WORK TO COMPLETE — Only the lines of the data below from the one with "Click the 8 GB RAM spec row" through the one with "Image resolution: width=333" are wanted. Repeat them exactly.

Saved entries
============================================================
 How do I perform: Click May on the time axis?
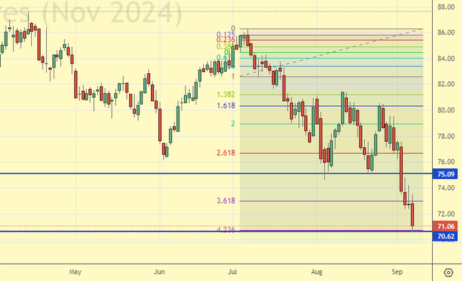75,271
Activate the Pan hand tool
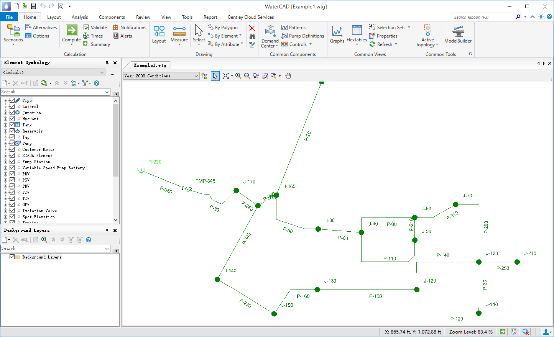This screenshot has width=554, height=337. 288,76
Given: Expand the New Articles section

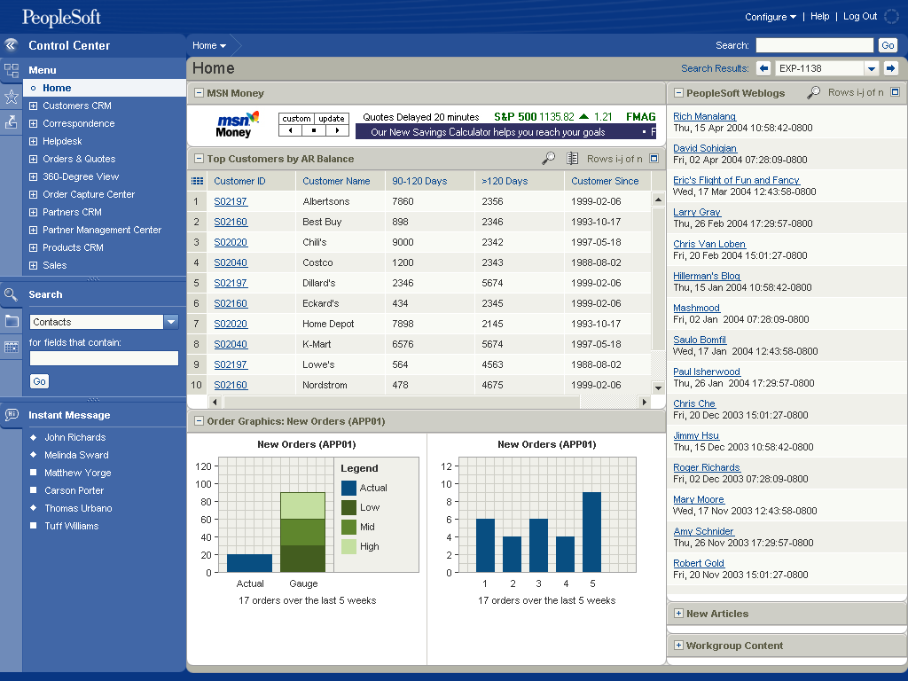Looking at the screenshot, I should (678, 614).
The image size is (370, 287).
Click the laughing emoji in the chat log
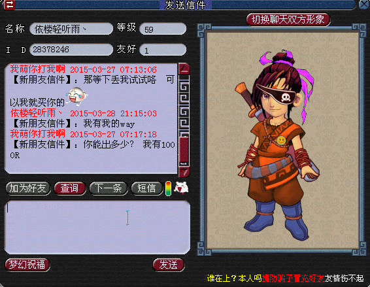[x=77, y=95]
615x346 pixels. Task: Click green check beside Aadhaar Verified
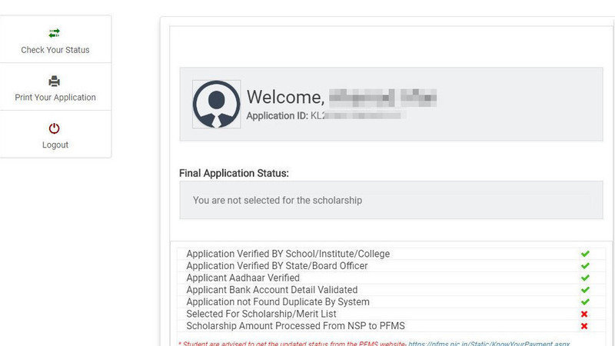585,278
============================================================
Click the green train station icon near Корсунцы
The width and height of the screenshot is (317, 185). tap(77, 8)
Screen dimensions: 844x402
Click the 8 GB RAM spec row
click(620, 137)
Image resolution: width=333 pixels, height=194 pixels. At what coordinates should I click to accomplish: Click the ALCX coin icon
============================================================
SOLUTION TO THE EXERCISE —
Click the 8 GB RAM spec row
click(620, 137)
Image resolution: width=333 pixels, height=194 pixels. At what coordinates should I click to accomplish: Click the ALCX coin icon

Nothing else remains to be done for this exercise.